Occator crater lies in Ceres northern hemisphere.
“There are other lines of investigation besides direct compositional measurement that will provide insight into the spots, including the geological context,” Rayman told Universe Today.
Each of Dawn’s two framing cameras is also outfitted with a wheel of 7 color filters, explained Joe Makowski, Dawn program manager from Orbital ATK, in an interview.
Different spectral data is gathered using the different filters which can be varied during each orbit.
“So far Dawn has completed 2 mapping orbit cycles of the 6 cycles planned at HAMO.”
Each HAMO mapping orbit cycle lasts 11 days and consists of 14 orbits lasting 19 hours each. Ceres is entirely mapped during each of the 6 cycles. The third mapping cycle just started on Wednesday, Sept. 9.
The instruments will be aimed at slightly different angle in each mapping cycle allowing the team to generate stereo views and construct 3-D maps.
“The emphasis during HAMO is to get good stereo data on the elevations of the surface topography and to get good high resolution clear and color data with the framing camera,” Russell explained.
“We are hoping to get lots of VIR IR data to help understand the composition of the surface better.”
“Dawn will use the color filters in its framing camera to record the sights in visible and infrared wavelengths,” notes Rayman.
“Dawn remains at HAMO until October 23. Then it begins thrusting with the ion propulsion thrusters to reach its lowest mapping orbit named LAMO [Low Altitude Mapping Orbit],” Makowski told me.
“Dawn will arrive at LAMO on December 15, 2015.”
That’s a Christmas present we can all look forward to with glee!
What is the teams reaction, interplay and interpretation regarding the mountains of new data being received from Dawn? How do the geologic processes compare to Earth?
“Dawn has transformed what was so recently a few bright dots into a complex and beautiful, gleaming landscape,” says Rayman. “Soon, the scientific analysis will reveal the geological and chemical nature of this mysterious and mesmerizing extraterrestrial scenery.”
“We do believe we see geologic processes analogous to those on Earth – but with important Cerean twists,” Russell told me.
“However we are at a point in the mission where conservative scientists are interpreting what we see in terms of familiar processes. And the free thinkers are imagining wild scenarios for what they see.”
“The next few weeks (months?) will be a time where the team argues amongst themselves and finds the proper compromise between tradition and innovation,” Russell concluded elegantly.
A batch of new results from Dawn at Ceres are expected to be released during science presentations at the European Planetary Science Congress 2015 being held in Nantes, France from 27 September to 2 October 2015.

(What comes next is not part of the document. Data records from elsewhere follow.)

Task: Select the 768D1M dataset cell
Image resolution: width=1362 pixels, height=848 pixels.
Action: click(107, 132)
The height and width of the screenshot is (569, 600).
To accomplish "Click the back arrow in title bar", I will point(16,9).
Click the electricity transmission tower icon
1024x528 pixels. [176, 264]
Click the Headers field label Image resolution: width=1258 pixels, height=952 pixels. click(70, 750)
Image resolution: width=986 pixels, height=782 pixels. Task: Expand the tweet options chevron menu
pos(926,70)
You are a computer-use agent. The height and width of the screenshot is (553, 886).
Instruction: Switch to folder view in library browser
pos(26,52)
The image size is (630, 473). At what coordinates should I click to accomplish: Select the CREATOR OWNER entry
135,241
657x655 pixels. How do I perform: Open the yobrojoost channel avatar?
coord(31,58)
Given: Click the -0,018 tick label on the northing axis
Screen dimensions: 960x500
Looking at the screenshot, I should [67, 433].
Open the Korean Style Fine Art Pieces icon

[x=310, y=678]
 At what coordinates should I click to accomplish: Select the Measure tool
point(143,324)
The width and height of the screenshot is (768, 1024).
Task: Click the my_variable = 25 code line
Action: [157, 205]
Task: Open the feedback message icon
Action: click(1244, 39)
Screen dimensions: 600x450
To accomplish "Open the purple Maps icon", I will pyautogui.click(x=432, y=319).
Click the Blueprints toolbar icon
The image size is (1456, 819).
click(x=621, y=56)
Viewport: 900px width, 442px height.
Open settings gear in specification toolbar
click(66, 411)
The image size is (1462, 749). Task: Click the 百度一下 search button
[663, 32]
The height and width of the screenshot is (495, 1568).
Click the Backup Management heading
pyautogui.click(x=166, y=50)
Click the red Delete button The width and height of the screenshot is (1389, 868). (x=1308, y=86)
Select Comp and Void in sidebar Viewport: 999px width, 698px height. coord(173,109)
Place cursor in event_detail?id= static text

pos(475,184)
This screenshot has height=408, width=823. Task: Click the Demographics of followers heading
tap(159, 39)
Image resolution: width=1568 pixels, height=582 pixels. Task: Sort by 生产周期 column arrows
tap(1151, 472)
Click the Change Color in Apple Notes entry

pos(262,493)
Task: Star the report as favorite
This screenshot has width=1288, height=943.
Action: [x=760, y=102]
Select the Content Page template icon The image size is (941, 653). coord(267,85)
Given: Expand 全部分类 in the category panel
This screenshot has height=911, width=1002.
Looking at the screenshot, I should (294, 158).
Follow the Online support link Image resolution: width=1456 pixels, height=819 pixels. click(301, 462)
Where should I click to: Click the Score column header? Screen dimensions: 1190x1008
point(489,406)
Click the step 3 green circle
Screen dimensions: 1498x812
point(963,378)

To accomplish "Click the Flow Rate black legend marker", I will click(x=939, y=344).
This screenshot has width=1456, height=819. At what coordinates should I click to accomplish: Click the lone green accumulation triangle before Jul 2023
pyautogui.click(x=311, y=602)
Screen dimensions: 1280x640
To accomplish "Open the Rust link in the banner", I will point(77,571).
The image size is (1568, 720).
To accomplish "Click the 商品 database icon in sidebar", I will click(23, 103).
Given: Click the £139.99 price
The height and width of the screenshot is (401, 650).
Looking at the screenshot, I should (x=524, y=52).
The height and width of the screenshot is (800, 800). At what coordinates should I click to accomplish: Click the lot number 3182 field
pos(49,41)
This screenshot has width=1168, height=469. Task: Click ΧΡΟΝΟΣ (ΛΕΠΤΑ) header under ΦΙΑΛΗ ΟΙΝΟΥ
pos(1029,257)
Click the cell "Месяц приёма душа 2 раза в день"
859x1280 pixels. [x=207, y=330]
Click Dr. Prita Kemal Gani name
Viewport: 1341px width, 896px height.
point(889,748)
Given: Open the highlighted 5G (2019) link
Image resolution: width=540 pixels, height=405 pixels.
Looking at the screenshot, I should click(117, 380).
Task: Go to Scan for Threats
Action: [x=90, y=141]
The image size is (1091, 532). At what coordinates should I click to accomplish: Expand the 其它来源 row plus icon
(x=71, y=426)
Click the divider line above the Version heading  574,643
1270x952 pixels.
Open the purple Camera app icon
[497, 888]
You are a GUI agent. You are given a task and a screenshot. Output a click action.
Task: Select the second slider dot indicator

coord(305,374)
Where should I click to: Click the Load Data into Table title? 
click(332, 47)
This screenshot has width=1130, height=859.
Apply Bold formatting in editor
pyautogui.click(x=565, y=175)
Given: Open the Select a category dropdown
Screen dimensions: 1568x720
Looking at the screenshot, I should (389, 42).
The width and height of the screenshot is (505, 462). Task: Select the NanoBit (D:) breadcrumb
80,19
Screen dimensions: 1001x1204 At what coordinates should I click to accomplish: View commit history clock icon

The Dawn mission is expected to last until at least March 2016, and possibly longer, depending upon fuel reserves.
“It will end some time between March and December,” Rayman told me.
The science objectives in the LAMO orbit could be achieved as soon as March. But the team wants to extend operations as long as possible, perhaps to June or beyond, if the spacecraft remains healthy and has sufficient hydrazine maneuvering fuel and NASA funding to operate.
“We expect Dawn to complete the mission objectives at Ceres by March 2016. June is a the programmatic milestone for end of the nominal mission, effectively a time margin,” Makowski told Universe Today.
“The team is working to a well-defined exploration plan for Ceres, which we expect to accomplish by March, if all goes well.”
“At launch Dawn started with 45 kg of hydrazine. It has about 21 kg of usable hydrazine onboard as of today.”
“We expect to use about 15 kg during the nominal remaining mission,” Makowski stated.
Therefore Dawn may have roughly 5 kg or so of hydrazine fuel for any extended mission, if all goes well, that may eventually be approved by NASA. Of course NASA’s budget depends also on what is approved by the US Congress.
Dawn was launched on September 27, 2007 by a United Launch Alliance (ULA) Delta II Heavy rocket from Space Launch Complex-17B (SLC-17B) at Cape Canaveral Air Force Station, Florida.